Descriptive statistics were used to present demographic data. DSMT-Q items were subjected to several initial data checks to confirm their suitability for inclusion in further analysis. Decision rules for item removal included items with high floor and ceiling effects (>40% of respondents selecting one of the extreme response options) [28,29] and items demonstrating a large number of weak correlations (<0.2) with other items. Exploratory factor analysis (EFA) was performed to group items into conceptually sound sub-scales. Suitability of using EFA on the dataset was assessed through performing the Bartlett Test of Sphericity (P<.05) [30] and calculating the Kaiser–Meyer–Olkin (KMO) statistic which has a recommended value of above 0.6 [31]. Factors with Eigenvalues >1 were rotated using an oblique, Direct Oblimin, rotation so that axes were not restricted to right angles, hence allowing correlation between the factors [32,33]. While both the Structure and Pattern matrices were used in interpreting output, and the Structure matrix offered primary guidance for interpretation [34].

Once domain structures were finalized, sub-scales floor and ceiling effects (>20% of responses scoring 0 or 100) were examined, and population characteristics were explored to identify potential covariate factors impacting the final scales. Convergent validity was examined using Pearson correlation coefficients (r) to compare relationships between the DSMT-Q sub-scales and the DSES [33,35]. The DSES was hypothesized to have moderate correlations with DMST-Q scores. Internal consistency, an indication of a scale’s reliability, was evaluated using the Cronbach alpha statistic (>0.7) [36]. External reliability was assessed using the test-retest procedure with the use of the ICC statistic to assess the stability of the scores [37].

Phase 1

Patient Interviews

Eight participants took part in two rounds of cognitive interviews. In the first round, participants (n=4) considered most questionnaire content to be relevant to the management of type 2 diabetes; however, considerable changes needed to be made to the arrangement of the items. Participants found it challenging to respond to the second set of mHealth specific items as they did not typically use one specific technology (for example, one mobile app) in isolation. Furthermore, many questionnaire items did not apply to every technology used, and it was, therefore, difficult for them to determine how they should respond. The second part of the questionnaire was removed, resulting in 12 items being deleted and 2 items, covering topics not already present in the first part, being restructured and included. Two further items, which asked about health care services, were deleted from part one due to participant feedback stating they were unrelated to the personal management of their type 2 diabetes. Twenty-two items were therefore retained.
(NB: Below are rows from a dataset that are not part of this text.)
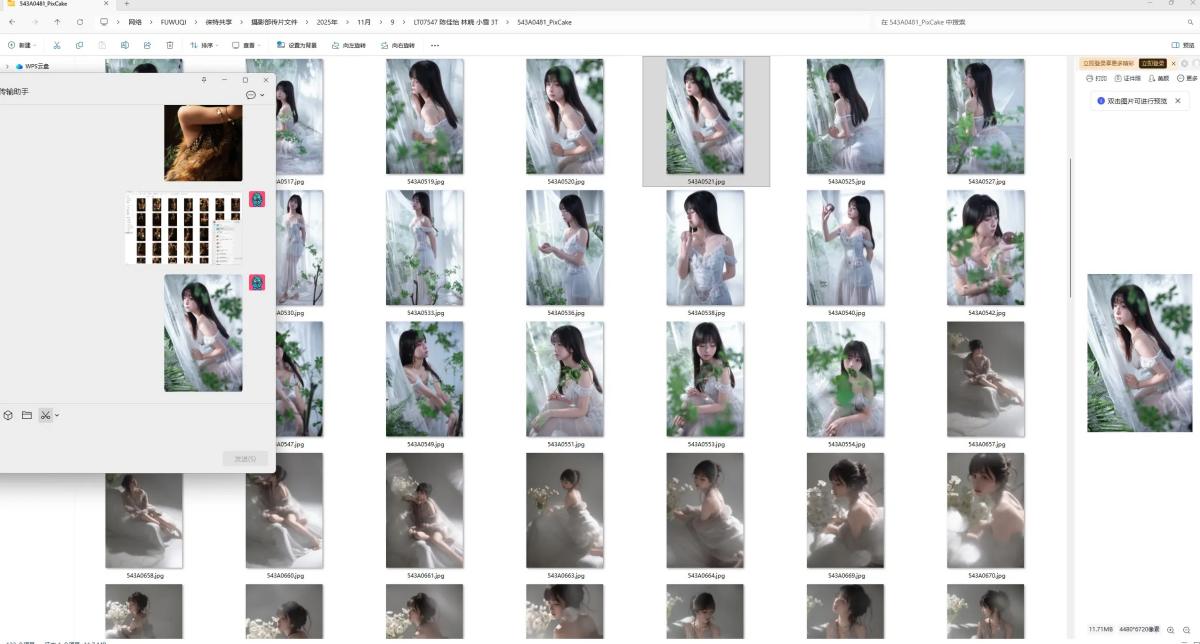Click the rename icon in Explorer toolbar

click(x=125, y=45)
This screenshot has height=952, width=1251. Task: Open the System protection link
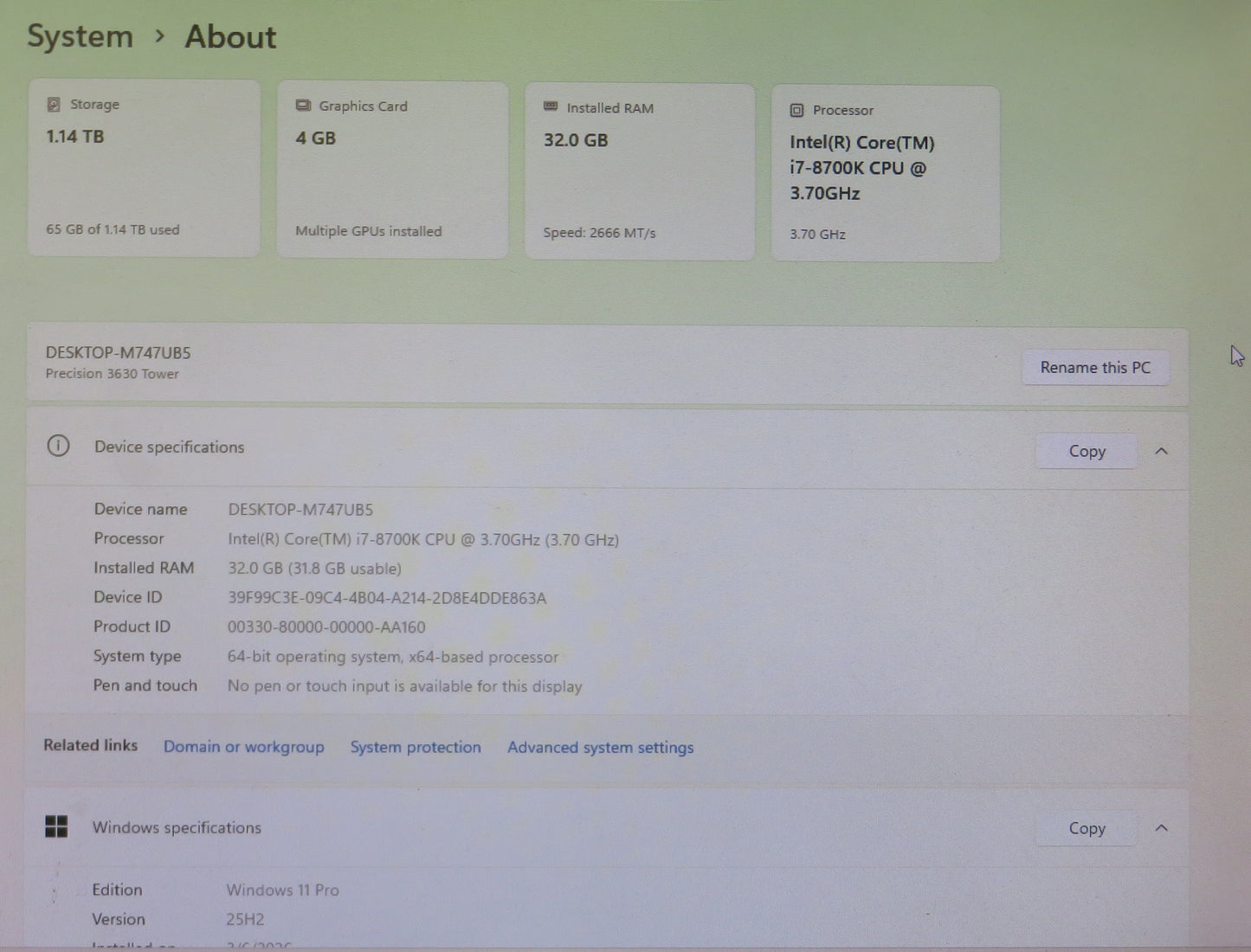tap(416, 747)
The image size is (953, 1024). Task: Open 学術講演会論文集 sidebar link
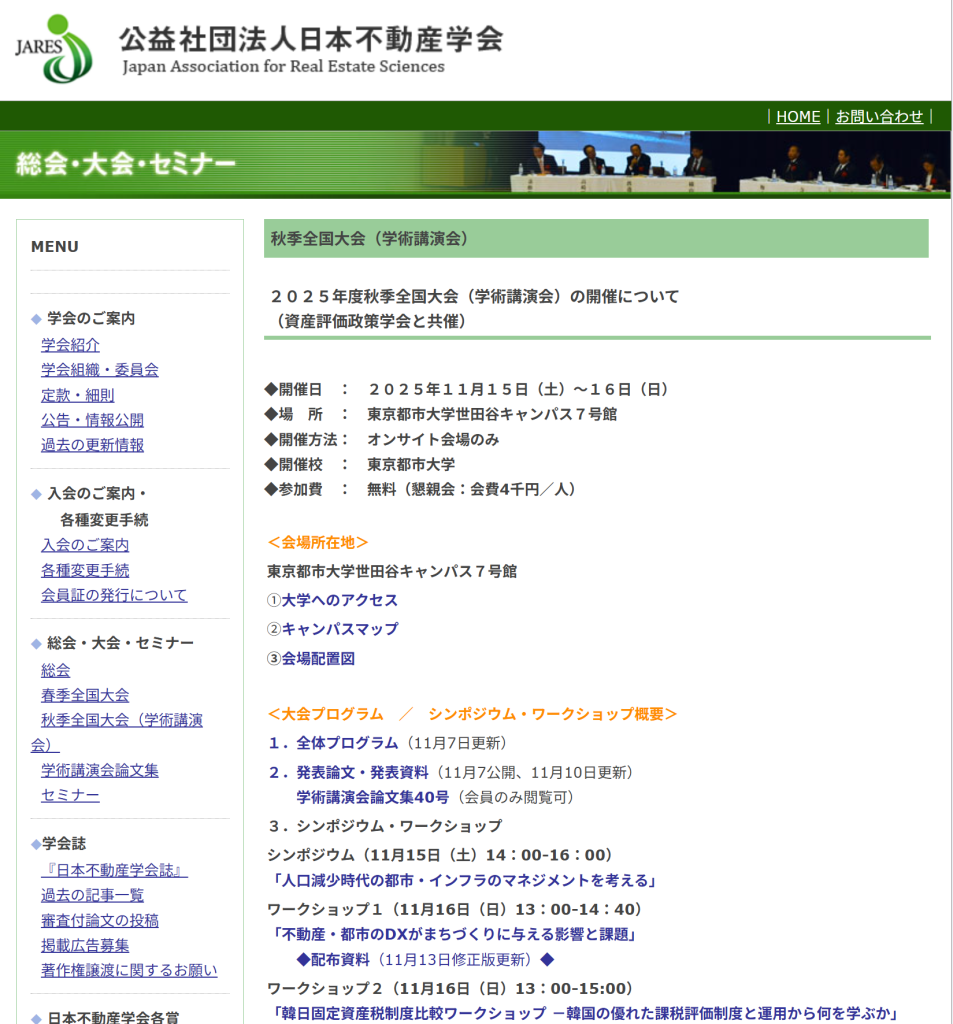pos(99,770)
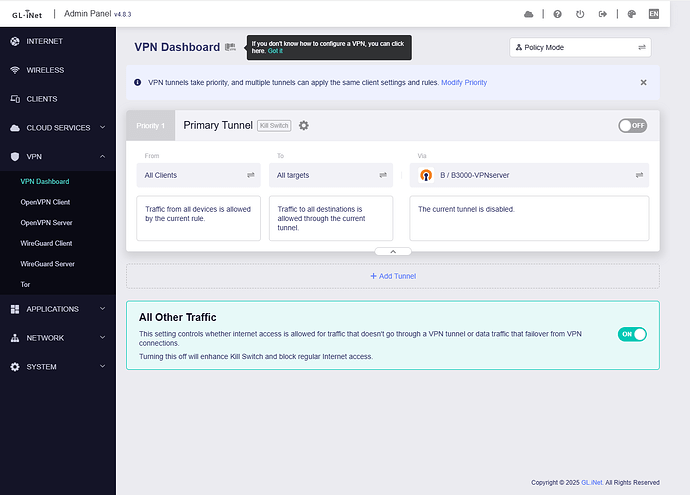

Five items were amended following participant feedback. Two were amended to improve comprehension and clarity, one was amended to make it more suitable to the response options, one was changed to be more specific and capture the intended meaning better, and one item was changed to prevent duplication with a previous item.

In the second round of cognitive interviews, following participant (n=4) feedback, four items were deleted as they were considered to duplicate existing content. Five items were amended to improve clarity, and one item was revised to apply to a broader population. Two items were considered too broad and were made into four items to improve accuracy. This process resulted in 20 items for expert consultation.

Expert Consultation

Twenty items were circulated to the expert group. Following feedback, two items were amended to improve language for low literacy groups. One item was amended to be more inclusive to a broader range of people. Six items were amended to improve clarity, and one item was split into two items to try and find the best way to capture reassurance, resulting in 21 items.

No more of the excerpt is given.